### Tasks to carry out
1. Decide whether each statement below agrees with the article on soot in Port Harcourt. Answer yes or no for each, quoting the words of the article that decide it.
(a) The motion on the soot was brought by Yussuf Lasun.
(b) Residents have voiced concerns about the soot for over two months.
(c) Yussuf Lasun said that burning illegal refineries was a solution to the problems in the coastal areas.
2. Copy word for word the passage of the article on soot in Port Harcourt starting at "Illegal refinery operators" and ending at "around the area.".
3. Carry on writing the article on soot in Port Harcourt, picking up right after its last sentence.

Text shown: Begin

Illegal refinery operators mostly in Nigeria's oil-rich Niger Delta region may enjoy a period that is free from military interferences, if a directive by the House of Representatives will be obeyed.

Lawmakers had, during Wednesday’s plenary urged the military to desist from destroying illegal refineries and adopt a global and a more standard system of dealing with it.

The demand was made after members of the House adopted a motion by Chidi Wihioka on the need to address the menace of hazardous soot causing panic in Port Harcourt.

For over two months, residents of Port Harcourt and neighbouring communities have expressed concerns over soot usually noticed on objects within the area, which had been linked to burning of illegal refineries, illegal refining of crude and related industrial operations around the area.  

Several cases of hospitalization of individuals have also been reported. 

In the motion deliberated on by lawmakers, Mr Wihioka also highlighted that burning of the illegal refineries was partly responsible for the soot challenge.

He explained that soot was fine particles composed mainly of carbon produced by incomplete combustion of oil, wood and other fuels.

He said it consisted of acid rain, metals, soil, dust, and was causing serious panic among residents of Port Harcourt.

"It makes the people sneeze and cough out black substance after inhaling it," he said.

Respiratory Issues

Wihioka told the lawmakers that the presence of the soot was noticeable on spread clothes, parked cars, water stored in drums and when a white handkerchief was used to whip one’s face or to sneeze.

Illegal refinery

The News Agency of Nigeria quoted him as saying that if the soot entered the bloodstream of an individual, it could cause a wide array of health challenges, especially respiratory issues like shortness of breath, bronchitis, asthma, stroke, heart attack and cancer.

In his contribution, Deputy Speaker of the House, Mr Yussuf Lasun, said that burning illegal refineries was not a solution to the problems in the coastal areas.

Text shown: End
Data: Begin

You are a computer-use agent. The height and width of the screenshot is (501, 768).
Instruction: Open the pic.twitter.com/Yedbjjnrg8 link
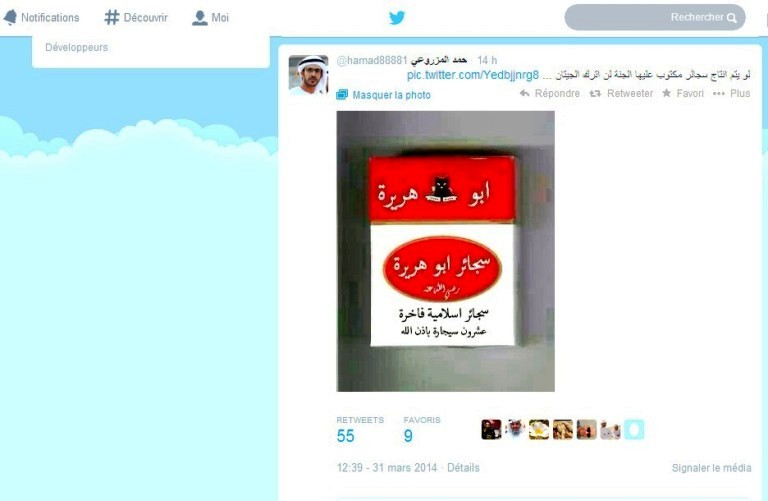[x=473, y=75]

Data: End

### Answer list
1.
(a) No: "adopted a motion by Chidi Wihioka on the need to address the menace of hazardous soot causing panic in Port Harcourt."
(b) Yes: "For over two months, residents of Port Harcourt and neighbouring communities have expressed concerns over soot."
(c) No: "said that burning illegal refineries was not a solution to the problems in the coastal areas."

2.
Illegal refinery operators mostly in Nigeria's oil-rich Niger Delta region may enjoy a period that is free from military interferences, if a directive by the House of Representatives will be obeyed.

Lawmakers had, during Wednesday’s plenary urged the military to desist from destroying illegal refineries and adopt a global and a more standard system of dealing with it.

The demand was made after members of the House adopted a motion by Chidi Wihioka on the need to address the menace of hazardous soot causing panic in Port Harcourt.

For over two months, residents of Port Harcourt and neighbouring communities have expressed concerns over soot usually noticed on objects within the area, which had been linked to burning of illegal refineries, illegal refining of crude and related industrial operations around the area.

3.
Lasun said that no Nigerian had complained that the petrol, kerosene, diesel and other products from the illegal refineries were inferior to the imported products.

He said that it was high time government sat with the operators of the illegal refineries to develop modalities for standardising them.

According to him, if the technology is developed, local companies could independently take over the oil sector without depending on foreigners.

Lasun said that a country could develop either through agriculture, technology transfer “or development of local technology’’.

After the debate and adoption of the motion, the legislators urged the Federal Ministry of Environment and the Federal Ministry of Health to constitute an emergency team of experts to identify the source of the soot and propose remedy.

They asked the ministries to create awareness on the effect of the soot, adding that the National Emergency Management Agency should offer first aid measures to the people.

In his ruling, the Speaker of the House, Mr Yakubu Dogara, mandated the Committees on Environment and Habitat and Healthcare Services to ensure compliance and report back within four weeks.

Critics have always questioned the essence of destroying illegal refineries in the south-south when there is insufficiency in production of refined petroleum products in Nigeria. Refineries in the nation a producing below capacity, forcing the oil-rich nation to rely largely on imported refined petrol to meet daily need.